As travellers to Mongolia will tell you, many of Mongolia’s Tsagaan Idee products are unique! Here are a few of our favourites…

Orom – Clotted Cream

This is the perfect ingredient for afternoon tea. One of the best dairy products out there. Ever. No contest. This is when milk is boiled to separate the cream. Yak milk (or camel milk if you’re in the Gobi) is considered best because of the high-fat content. It is at its most delicious with jam (short on jam? just add a sprinkling of sugar) on a thick slice of bread.

Khailmag 

 If orum is one of the best dairy products out there then khailmag is the best (if you’re reading this Ross then I can see you nodding your head in agreement). What is it? It’s basically caramelised clotted cream.  The cream is heated in a pan and sugar and flour (and sometimes raisins) are combined into the mix (once any liquid fat has been scooped away).  

 Aaruul – Hard curds

Mongolian dairy products including aaruul

To make the curds, yoghurt is strained. The resulting solids are pressed between heavy stones or wooden boards and then cut into different shapes. They are then left on the roof of the ger to dry in the sun and the wind. Typically the taste is a combination of sour and sweet. It is especially important in winter and spring when there is little or no fresh milk.

Tarag – Yoghurt

Yoghurt - Mongolian dairy products

With the amount of milk available, it is not surprising that yoghurt is a popular and staple dairy product in Mongolia. In the countryside, everyone makes their own yoghurt by warming up the milk – bringing it to the boil – and adding a small amount of yoghurt. Families let it stand overnight in a warm place, and it’s ready.

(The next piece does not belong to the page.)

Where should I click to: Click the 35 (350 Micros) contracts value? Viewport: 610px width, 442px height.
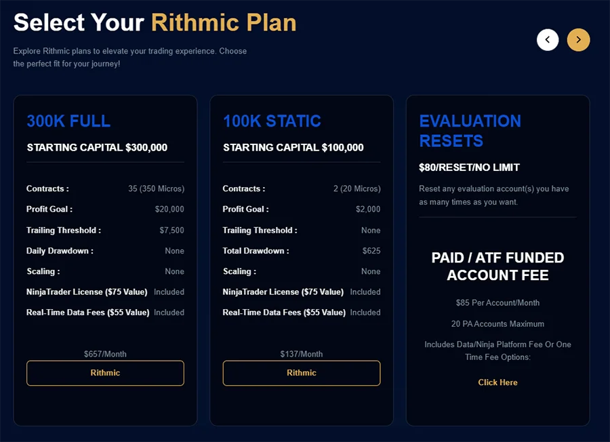(156, 188)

Airag – Fermented Mare’s Milk

  • Airag is one of the most prominent national beverages in Mongolia. Airag is a meal in one or even a meal replacement as herders will frequently drink airag rather than eating, especially in the summer months.
  • It is known as koumiss/kumis/kumiss) throughout other countries in Central Asia. Herders typically start to milk their horses around early July. The mares are milked 6-7 times a day for their milk.
  • The milk is poured into a large open skin sack usually suspended next to the entrance of the ger. A modern alternative is the ubiquitous plastic barrel.
  • Within this container, the milk gets pummelled up to 800-1000 times with a wooden masher to aid fermentation. The stirring needs to be repeated regularly.
  • The chemistry of airag (apart from the sugars) does not change during fermentation. It is said to stimulate metabolism and has an alcoholic content of approximately 1.5-2.3 %.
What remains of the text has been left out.